Testo di partenza:
......

La situazione in pratica era questa: la Juve perseguitata per ogni stupidaggine, quando agli altri andava tutto di lusso (dai passaporti ai cambi di regolamento in corsa); e alla fine toccava sempre a lui, a Luciano Moggi, mettere la faccia e il naso in quel letamaio, nel disinteresse della proprietà alla quale la Triade non chiedeva un euro.
Il Milan aveva le televisioni (eh sì, Auricchio, ce le aveva, Le è sfuggito, come tante, troppe altre cose) e il potere politico, la Roma dietro aveva le banche e il potere politico, l'Inter disponeva dei soldi di Moratti e della potente intelligence Telecom. E contro i vari Moratti, Berlusconi, Geronzi, Tronchetti Provera e compagnia cantante, con eserciti armati di veri e propri cannoni, Moggi e Giraudo lottavano, da soli, con la cerbottana.
Com'è finita lo sappiamo tutti.
Sono passati due lustri, ma su quel versante non è cambiato nulla.
Nemmeno Calciopoli ha insegnato nulla.

......

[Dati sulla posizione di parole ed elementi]

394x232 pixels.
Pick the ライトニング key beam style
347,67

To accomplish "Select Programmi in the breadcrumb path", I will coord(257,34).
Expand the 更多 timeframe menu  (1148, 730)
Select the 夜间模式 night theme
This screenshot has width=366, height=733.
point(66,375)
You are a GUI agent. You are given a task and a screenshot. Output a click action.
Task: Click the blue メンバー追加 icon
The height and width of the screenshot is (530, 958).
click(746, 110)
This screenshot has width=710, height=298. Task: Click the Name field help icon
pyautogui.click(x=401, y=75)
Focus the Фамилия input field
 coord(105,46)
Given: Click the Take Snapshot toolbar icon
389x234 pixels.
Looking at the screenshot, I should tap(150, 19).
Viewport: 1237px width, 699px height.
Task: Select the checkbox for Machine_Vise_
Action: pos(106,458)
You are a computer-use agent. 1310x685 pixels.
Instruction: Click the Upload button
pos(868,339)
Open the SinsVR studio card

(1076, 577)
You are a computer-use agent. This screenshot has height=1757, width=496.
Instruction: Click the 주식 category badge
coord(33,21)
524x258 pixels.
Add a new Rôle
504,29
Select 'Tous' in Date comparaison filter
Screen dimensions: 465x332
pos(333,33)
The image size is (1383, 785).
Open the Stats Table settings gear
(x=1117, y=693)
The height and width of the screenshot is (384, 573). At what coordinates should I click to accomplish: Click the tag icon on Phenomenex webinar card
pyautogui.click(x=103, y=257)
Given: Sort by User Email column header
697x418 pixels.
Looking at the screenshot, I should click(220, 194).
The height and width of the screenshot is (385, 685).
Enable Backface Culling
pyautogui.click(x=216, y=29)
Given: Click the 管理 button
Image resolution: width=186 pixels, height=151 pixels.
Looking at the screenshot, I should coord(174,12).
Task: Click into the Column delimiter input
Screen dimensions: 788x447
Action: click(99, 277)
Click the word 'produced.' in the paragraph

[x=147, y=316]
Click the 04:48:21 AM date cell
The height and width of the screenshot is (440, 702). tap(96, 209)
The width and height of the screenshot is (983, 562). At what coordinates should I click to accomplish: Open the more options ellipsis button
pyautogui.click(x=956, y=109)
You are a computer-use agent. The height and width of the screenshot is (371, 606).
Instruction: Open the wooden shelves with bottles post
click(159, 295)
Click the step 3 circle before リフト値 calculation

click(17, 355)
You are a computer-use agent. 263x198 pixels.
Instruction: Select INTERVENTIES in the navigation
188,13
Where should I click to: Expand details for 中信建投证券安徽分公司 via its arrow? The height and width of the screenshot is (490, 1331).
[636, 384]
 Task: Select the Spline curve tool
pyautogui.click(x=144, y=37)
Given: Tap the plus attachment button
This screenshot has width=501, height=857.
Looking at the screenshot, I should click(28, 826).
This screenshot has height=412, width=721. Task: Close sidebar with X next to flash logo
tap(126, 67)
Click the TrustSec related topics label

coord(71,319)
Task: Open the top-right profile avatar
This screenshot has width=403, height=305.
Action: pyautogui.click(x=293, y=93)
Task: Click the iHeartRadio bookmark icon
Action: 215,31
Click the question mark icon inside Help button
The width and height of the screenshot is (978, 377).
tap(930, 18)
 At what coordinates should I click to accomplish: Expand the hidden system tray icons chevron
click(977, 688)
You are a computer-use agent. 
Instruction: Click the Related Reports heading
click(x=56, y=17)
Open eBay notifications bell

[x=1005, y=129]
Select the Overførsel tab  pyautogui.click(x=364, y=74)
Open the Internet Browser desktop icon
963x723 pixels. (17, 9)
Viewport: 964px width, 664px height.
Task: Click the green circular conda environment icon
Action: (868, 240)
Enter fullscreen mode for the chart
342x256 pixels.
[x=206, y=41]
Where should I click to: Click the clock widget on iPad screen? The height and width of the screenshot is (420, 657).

......

Compiti dell'esercizio:
1. Nel testo su Calciopoli, riscrivi il tratto che va da "La situazione in" fino a "è cambiato nulla.", sostituendo "cerbottana" con "fionda".
2. Secondo il testo su Calciopoli, di che cosa disponeva l'Inter?
Le voci costituiscono materiale a sé, distinto dal testo su Calciopoli.

Risultati per compito:
1.
La situazione in pratica era questa: la Juve perseguitata per ogni stupidaggine, quando agli altri andava tutto di lusso (dai passaporti ai cambi di regolamento in corsa); e alla fine toccava sempre a lui, a Luciano Moggi, mettere la faccia e il naso in quel letamaio, nel disinteresse della proprietà alla quale la Triade non chiedeva un euro.
Il Milan aveva le televisioni (eh sì, Auricchio, ce le aveva, Le è sfuggito, come tante, troppe altre cose) e il potere politico, la Roma dietro aveva le banche e il potere politico, l'Inter disponeva dei soldi di Moratti e della potente intelligence Telecom. E contro i vari Moratti, Berlusconi, Geronzi, Tronchetti Provera e compagnia cantante, con eserciti armati di veri e propri cannoni, Moggi e Giraudo lottavano, da soli, con la fionda.
Com'è finita lo sappiamo tutti.
Sono passati due lustri, ma su quel versante non è cambiato nulla.

2. Dei soldi di Moratti e della potente intelligence Telecom.